Using the entries below, show all lines with the string "circular".

++++ RECORDS FOR PROCESSING ++++

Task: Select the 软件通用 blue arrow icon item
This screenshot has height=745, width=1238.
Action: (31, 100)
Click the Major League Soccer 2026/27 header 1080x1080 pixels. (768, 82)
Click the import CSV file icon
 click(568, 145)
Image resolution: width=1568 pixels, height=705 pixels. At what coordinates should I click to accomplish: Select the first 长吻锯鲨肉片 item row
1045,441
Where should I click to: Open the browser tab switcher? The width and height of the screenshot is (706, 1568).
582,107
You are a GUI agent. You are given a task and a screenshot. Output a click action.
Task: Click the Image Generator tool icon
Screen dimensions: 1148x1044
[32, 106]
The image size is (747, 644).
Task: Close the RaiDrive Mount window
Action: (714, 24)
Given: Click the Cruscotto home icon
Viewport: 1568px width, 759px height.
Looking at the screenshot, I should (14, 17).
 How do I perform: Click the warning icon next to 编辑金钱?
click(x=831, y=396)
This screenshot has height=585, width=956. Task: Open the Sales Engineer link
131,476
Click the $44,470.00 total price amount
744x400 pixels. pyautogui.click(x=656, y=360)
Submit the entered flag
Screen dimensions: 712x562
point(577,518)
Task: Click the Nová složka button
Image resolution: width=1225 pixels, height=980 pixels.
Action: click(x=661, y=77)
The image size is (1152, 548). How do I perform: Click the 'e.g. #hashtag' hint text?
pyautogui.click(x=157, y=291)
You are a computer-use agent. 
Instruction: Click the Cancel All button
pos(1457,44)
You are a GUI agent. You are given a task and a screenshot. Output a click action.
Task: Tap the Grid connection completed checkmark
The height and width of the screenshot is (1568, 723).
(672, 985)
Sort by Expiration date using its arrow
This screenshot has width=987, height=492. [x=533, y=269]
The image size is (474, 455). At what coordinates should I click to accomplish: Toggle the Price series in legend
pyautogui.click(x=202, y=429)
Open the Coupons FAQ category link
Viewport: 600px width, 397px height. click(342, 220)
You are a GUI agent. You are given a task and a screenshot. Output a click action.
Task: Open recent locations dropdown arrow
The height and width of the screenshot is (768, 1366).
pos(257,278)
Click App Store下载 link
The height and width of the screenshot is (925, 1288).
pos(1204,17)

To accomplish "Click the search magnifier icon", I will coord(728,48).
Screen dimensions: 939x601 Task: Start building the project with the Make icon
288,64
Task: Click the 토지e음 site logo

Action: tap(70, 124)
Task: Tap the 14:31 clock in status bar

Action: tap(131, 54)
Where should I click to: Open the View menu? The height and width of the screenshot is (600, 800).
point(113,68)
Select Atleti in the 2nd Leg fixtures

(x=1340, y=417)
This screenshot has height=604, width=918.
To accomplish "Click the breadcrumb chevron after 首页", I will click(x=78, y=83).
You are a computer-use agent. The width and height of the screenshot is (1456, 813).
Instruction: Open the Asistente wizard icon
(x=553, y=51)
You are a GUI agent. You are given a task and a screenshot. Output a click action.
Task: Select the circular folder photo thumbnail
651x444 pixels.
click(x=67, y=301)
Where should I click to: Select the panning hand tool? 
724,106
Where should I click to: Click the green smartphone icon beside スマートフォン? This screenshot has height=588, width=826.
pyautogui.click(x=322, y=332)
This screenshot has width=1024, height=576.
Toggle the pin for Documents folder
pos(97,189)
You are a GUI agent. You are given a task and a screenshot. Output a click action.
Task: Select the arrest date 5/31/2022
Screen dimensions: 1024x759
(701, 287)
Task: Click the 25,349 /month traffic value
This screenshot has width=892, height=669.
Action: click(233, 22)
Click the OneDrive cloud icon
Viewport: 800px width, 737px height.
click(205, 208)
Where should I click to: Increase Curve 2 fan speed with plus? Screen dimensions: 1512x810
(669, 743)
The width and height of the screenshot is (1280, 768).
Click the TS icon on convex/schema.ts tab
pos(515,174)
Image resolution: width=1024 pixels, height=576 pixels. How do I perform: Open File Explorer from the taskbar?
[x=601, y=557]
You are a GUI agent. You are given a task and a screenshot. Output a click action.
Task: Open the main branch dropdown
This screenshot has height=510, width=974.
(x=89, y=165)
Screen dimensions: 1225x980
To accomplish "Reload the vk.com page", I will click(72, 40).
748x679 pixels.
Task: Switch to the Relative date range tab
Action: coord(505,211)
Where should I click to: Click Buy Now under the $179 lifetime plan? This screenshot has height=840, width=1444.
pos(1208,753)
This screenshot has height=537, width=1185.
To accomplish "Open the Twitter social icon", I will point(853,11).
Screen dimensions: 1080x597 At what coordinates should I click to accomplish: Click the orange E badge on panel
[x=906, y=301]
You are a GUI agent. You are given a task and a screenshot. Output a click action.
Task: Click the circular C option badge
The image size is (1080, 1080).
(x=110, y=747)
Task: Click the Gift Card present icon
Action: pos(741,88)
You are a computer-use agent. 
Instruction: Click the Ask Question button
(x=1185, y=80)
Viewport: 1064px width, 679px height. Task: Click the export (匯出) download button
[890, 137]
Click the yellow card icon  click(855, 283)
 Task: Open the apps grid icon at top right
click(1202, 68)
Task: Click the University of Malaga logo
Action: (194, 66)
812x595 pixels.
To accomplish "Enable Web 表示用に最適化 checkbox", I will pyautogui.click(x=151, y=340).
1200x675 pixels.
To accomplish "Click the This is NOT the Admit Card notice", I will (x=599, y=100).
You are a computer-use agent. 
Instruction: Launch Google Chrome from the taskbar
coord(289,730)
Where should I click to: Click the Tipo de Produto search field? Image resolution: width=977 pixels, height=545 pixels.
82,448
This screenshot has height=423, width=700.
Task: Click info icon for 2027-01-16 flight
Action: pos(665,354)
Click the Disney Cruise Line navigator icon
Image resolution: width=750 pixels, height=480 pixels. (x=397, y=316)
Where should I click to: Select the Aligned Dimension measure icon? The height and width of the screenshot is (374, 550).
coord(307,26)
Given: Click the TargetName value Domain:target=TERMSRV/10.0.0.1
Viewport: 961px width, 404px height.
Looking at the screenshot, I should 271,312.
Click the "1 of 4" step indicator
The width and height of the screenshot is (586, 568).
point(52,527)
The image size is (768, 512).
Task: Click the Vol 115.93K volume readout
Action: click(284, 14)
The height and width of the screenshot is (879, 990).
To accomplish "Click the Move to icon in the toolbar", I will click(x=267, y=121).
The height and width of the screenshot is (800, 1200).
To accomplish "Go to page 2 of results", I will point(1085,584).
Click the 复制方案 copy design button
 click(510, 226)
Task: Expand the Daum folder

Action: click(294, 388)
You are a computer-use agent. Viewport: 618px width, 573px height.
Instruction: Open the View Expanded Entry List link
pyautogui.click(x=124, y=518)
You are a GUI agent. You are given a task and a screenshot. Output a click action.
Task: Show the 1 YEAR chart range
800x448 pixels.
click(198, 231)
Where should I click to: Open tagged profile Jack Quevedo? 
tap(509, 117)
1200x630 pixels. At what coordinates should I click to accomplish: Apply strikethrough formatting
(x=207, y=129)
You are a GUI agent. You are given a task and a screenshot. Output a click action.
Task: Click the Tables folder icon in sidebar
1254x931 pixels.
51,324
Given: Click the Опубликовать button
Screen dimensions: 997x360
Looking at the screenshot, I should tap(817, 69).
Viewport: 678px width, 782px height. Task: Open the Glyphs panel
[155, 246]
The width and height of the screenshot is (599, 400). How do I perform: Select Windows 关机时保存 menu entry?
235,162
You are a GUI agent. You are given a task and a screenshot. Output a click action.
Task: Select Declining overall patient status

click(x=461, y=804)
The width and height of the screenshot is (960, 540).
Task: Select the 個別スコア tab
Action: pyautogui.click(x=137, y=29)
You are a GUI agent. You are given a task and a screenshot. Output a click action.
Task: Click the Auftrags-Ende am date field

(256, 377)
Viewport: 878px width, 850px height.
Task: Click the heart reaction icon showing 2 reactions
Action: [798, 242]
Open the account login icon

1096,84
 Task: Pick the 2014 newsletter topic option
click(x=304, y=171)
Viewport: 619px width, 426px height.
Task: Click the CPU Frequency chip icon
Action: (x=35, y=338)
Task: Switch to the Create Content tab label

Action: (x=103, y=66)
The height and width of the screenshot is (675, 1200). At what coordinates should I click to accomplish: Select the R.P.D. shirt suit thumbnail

++++

*SOLUTION TO THIS PROBLEM:*
Task: Select the circular folder photo thumbnail
Task: Click the circular C option badge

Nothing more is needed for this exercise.